[WHAT YOU ARE ASKED TO DO]: For the data below, retype word for word the lines from the one containing "(en) language menu" through the one containing "You are a GUI"; drop the pictures.

### DATA FOR THIS EXERCISE

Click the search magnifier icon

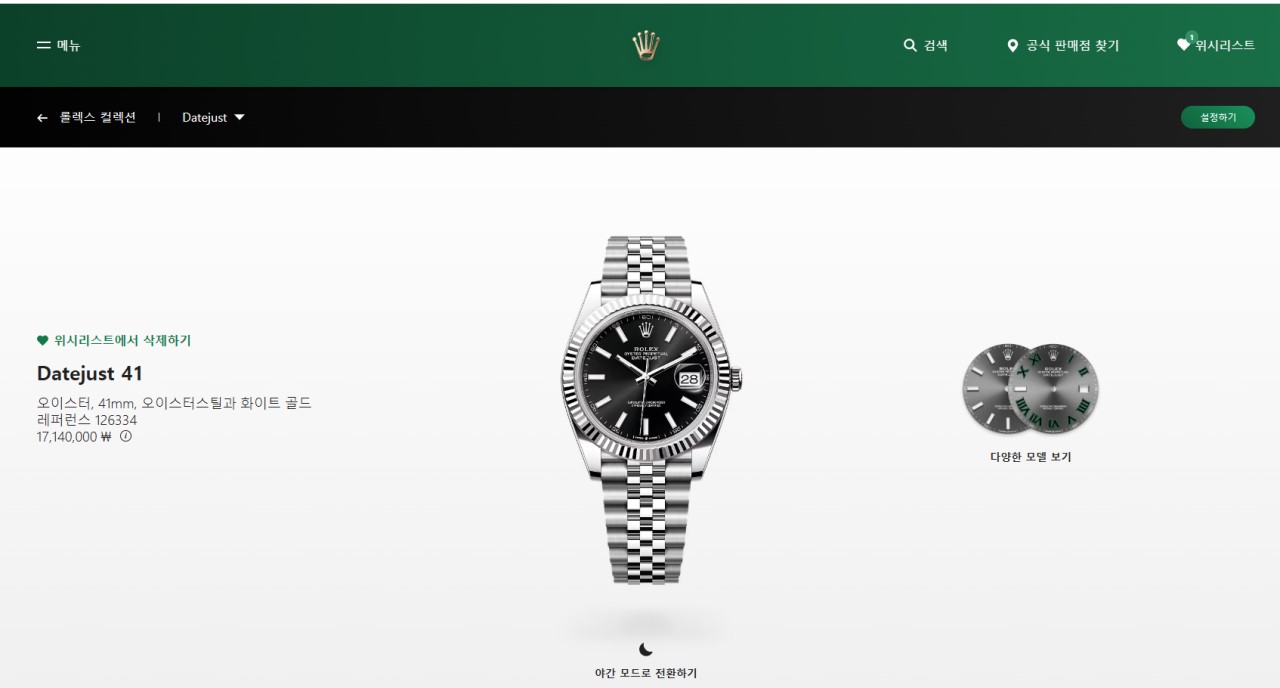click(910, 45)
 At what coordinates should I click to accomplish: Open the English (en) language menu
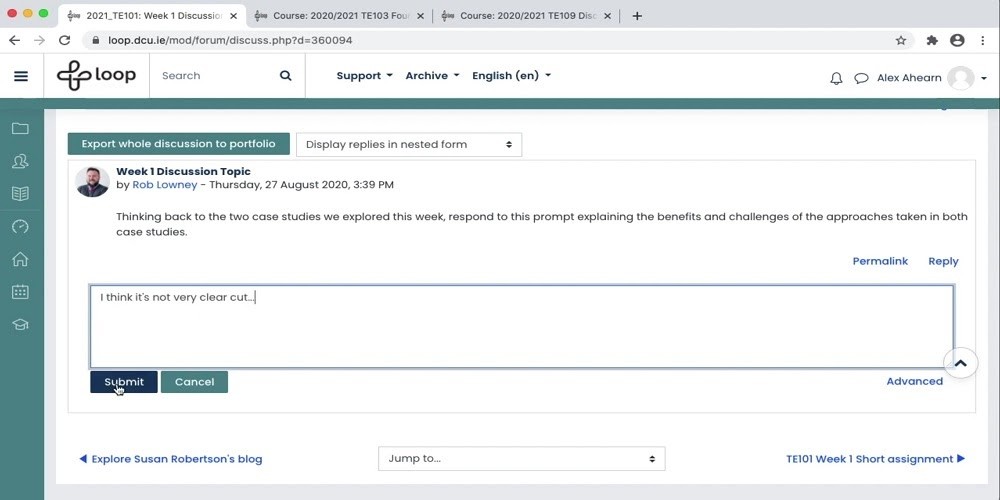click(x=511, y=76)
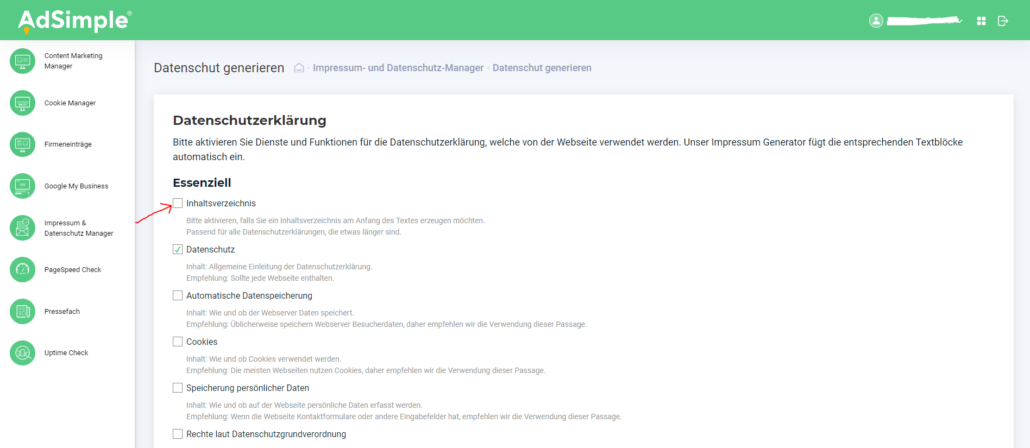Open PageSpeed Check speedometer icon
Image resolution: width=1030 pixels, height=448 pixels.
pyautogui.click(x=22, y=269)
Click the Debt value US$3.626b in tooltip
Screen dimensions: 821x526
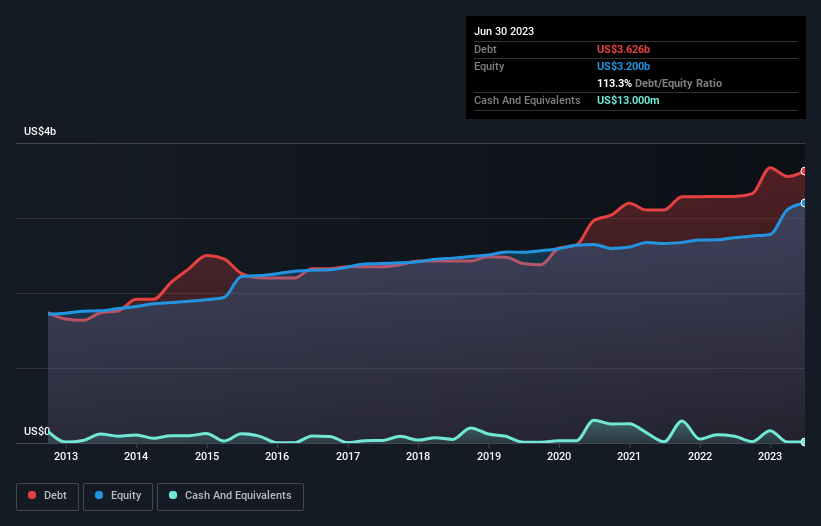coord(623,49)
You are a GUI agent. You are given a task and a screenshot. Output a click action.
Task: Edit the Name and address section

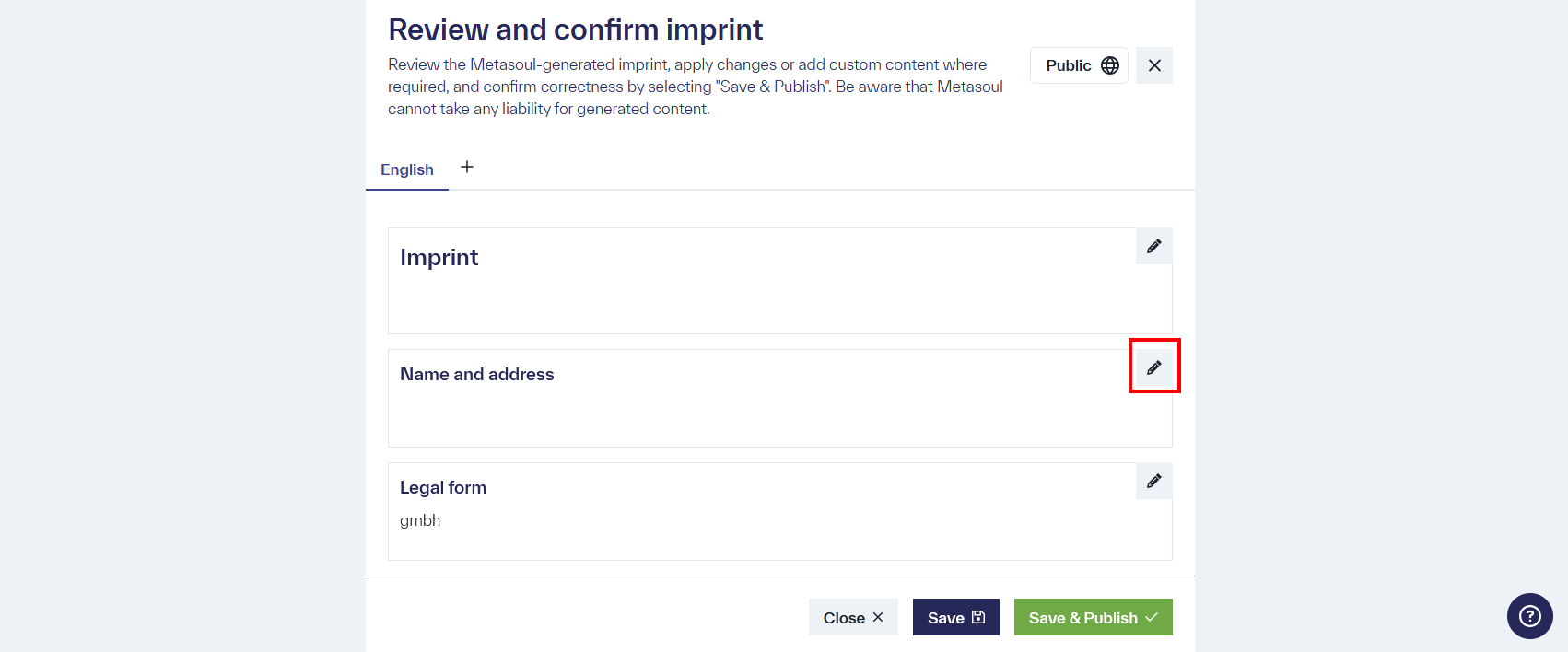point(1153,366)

######
### DATA FOR THIS EXERCISE

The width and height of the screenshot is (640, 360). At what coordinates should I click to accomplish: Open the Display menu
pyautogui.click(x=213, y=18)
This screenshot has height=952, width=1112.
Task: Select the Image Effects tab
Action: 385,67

######

[ANSWER SECTION]:
 At what coordinates should I click to accomplish: Open the English (en) language menu
click(x=511, y=76)
Open PageSpeed Check speedometer icon
Image resolution: width=1030 pixels, height=448 pixels.
pyautogui.click(x=22, y=269)
Click the Debt value US$3.626b in tooltip
Screen dimensions: 821x526
coord(623,49)
You are a GUI agent. You are given a task and a screenshot. Output a click action.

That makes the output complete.